Certified Ethical Hacker (Practical) (C|EH)

Classification & Context

The Certified Ethical Hacker (C|EH) Practical plays a dual role in the offensive security certification segment. It highlights the discrepancy between formal market recognition (HR relevance) and actual deep operational competence in offensive security. While the classic C|EH exam is designed as a theoretical multiple-choice test, the Practical variant supplements the program with a six-hour, purely hands-on lab component. Graduates who successfully complete both exams receive the title of "C|EH Master". This suggests a comprehensive qualification; however, this claim should be taken with a grain of salt when directly compared to established industry standards such as the OSCP (OffSec).

Technical Focus & Methodological Shortcomings

The exam requires solving technical tasks within a virtual lab environment containing live systems and real network components. Although the environment formally simulates a corporate network, the exam logic is highly task-oriented: Candidates work through a sequence of 20 clearly defined scenarios with specific questions, rather than independently planning and executing a cohesive attack path from reconnaissance through initial access to lateral movement. The official blueprint covers a broad spectrum, ranging from reconnaissance, web, and wireless security to cloud and IoT/OT topics.
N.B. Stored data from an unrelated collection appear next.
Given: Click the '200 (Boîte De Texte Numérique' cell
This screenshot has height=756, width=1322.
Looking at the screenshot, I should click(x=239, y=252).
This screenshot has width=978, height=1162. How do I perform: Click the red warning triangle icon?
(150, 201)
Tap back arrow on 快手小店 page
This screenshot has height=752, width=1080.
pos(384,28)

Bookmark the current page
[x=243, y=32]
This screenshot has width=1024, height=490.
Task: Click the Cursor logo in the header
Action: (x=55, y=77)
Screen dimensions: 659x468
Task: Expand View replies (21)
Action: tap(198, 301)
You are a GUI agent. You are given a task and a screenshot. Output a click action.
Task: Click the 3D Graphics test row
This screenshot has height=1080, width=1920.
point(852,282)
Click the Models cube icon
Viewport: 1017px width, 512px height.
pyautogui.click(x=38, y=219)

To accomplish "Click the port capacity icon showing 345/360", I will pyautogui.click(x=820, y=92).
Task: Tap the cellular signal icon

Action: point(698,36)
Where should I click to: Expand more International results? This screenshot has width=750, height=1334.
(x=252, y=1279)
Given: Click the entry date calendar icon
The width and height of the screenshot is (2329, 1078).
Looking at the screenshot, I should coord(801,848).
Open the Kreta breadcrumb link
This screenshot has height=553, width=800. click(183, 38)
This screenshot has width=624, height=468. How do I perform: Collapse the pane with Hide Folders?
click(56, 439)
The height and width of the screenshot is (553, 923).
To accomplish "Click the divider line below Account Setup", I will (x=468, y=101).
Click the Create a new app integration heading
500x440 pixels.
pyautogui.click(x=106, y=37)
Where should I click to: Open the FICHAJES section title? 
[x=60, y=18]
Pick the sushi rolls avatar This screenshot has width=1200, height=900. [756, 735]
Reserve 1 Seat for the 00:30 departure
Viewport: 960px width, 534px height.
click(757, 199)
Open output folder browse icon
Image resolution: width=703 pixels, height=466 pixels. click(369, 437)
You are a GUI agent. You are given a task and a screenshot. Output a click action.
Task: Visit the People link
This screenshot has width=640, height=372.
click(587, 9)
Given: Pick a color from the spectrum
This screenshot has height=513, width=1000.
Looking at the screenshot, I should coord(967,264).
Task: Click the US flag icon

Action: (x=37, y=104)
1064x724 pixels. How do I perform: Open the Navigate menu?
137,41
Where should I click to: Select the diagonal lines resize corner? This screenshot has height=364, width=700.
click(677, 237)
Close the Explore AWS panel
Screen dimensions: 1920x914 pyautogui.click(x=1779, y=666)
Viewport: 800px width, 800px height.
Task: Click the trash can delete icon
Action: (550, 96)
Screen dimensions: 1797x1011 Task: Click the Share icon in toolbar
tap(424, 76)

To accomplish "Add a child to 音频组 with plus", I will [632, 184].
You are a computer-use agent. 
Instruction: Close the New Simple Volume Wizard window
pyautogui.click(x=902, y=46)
The passing threshold for the exam is 14 out of 20 tasks, or 70 percent. Measured against the expert claim that EC-Council makes with this title, this is a low standard. The format focuses heavily on the operational application of specific security tools. Instead of a cohesive kill chain, where an initial foothold gradually escalates into full network compromise, the exam predominantly presents isolated individual tasks. Within such a fragmented task structure, core methodological competencies of a penetration tester remain out of scope: structured, scenario-based attack simulation, the prioritization of vulnerabilities based on business impact, and the manual development of complex exploit chains.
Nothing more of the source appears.